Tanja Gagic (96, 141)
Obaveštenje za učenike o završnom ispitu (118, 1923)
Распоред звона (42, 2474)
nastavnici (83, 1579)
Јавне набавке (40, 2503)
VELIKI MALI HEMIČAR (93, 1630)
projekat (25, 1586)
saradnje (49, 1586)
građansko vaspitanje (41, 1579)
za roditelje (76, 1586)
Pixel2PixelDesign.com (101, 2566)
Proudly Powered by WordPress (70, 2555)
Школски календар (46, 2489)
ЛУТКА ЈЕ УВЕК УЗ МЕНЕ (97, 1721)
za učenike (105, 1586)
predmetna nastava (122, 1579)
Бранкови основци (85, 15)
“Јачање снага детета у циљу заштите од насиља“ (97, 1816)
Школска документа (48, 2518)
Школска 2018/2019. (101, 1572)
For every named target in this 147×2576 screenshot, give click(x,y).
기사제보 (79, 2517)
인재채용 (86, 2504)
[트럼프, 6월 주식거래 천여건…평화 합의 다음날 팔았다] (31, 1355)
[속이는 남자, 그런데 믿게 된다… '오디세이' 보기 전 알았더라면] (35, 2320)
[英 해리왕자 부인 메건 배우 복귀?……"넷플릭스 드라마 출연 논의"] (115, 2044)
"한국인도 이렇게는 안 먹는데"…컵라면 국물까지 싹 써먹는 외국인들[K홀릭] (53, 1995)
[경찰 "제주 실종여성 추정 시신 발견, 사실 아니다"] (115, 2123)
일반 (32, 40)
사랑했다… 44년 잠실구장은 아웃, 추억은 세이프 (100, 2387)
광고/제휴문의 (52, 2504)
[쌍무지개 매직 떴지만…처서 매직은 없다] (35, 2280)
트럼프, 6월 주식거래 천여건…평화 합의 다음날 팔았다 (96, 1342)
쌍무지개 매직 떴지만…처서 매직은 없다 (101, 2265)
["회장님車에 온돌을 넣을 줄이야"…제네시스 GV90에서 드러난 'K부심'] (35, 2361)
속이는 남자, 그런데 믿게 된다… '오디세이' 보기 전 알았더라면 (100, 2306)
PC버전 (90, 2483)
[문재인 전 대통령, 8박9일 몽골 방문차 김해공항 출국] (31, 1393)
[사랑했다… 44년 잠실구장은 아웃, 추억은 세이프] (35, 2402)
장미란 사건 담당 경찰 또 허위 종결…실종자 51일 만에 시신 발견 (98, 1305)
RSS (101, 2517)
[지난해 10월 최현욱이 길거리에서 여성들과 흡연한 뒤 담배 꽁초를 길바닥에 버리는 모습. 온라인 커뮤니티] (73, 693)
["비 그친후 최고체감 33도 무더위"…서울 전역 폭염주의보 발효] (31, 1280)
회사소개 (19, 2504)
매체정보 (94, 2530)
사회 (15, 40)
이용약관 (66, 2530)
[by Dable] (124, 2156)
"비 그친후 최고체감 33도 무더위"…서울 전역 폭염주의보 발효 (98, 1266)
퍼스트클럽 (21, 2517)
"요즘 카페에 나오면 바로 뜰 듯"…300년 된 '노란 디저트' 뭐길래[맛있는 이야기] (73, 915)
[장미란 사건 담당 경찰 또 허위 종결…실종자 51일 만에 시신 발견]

──────────────────────────────

Problem description:
Check each line above for the string "오디세이", then copy the ones that have it.

Solution:
[속이는 남자, 그런데 믿게 된다… '오디세이' 보기 전 알았더라면] (35, 2320)
속이는 남자, 그런데 믿게 된다… '오디세이' 보기 전 알았더라면 (100, 2306)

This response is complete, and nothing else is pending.